• _Work instruction_:
Scan the lines below for the word "Switch". Copy each line you find it in.

[[ Given information open ]]

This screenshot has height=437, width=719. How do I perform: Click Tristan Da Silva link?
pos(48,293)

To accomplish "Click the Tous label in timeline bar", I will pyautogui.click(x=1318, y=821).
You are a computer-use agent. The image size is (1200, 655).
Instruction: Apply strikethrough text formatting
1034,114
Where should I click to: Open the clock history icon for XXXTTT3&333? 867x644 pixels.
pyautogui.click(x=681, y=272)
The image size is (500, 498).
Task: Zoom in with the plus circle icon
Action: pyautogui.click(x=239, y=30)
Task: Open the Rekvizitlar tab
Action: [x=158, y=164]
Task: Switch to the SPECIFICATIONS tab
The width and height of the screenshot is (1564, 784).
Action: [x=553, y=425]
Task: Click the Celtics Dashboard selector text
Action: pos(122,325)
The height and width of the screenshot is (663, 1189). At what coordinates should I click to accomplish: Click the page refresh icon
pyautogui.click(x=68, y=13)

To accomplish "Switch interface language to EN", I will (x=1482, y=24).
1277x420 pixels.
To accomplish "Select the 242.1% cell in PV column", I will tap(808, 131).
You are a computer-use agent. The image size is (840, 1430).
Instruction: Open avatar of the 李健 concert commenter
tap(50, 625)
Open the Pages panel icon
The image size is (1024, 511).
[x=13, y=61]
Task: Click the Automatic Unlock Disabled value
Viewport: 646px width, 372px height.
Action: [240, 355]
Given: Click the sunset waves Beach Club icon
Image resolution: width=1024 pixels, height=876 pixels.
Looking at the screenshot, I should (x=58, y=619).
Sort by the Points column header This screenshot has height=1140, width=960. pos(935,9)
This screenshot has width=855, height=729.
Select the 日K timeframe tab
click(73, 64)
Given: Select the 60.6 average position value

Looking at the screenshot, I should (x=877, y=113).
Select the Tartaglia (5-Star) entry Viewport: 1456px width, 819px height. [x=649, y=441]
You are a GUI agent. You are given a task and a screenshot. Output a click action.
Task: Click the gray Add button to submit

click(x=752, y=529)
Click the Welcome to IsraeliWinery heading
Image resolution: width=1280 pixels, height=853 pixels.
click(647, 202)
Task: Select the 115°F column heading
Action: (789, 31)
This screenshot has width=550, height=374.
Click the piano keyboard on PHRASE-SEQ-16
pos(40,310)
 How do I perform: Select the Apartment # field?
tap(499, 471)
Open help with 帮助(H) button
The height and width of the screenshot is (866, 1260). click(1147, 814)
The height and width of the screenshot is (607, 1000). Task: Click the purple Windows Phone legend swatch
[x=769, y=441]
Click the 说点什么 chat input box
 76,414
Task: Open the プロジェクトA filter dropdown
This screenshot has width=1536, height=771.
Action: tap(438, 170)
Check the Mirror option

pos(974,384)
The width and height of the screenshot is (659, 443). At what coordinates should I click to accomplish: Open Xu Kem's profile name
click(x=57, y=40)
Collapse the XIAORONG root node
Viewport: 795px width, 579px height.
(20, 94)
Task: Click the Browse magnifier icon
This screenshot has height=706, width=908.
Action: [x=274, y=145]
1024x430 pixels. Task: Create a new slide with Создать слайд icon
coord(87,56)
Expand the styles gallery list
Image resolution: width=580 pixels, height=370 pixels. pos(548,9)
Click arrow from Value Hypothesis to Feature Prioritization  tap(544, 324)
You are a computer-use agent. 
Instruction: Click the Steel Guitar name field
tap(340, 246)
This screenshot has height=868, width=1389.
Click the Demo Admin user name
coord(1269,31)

[[ Given information closed ]]

• _Answer to this task_:
Task: Switch to the SPECIFICATIONS tab
To accomplish "Switch interface language to EN", I will (x=1482, y=24).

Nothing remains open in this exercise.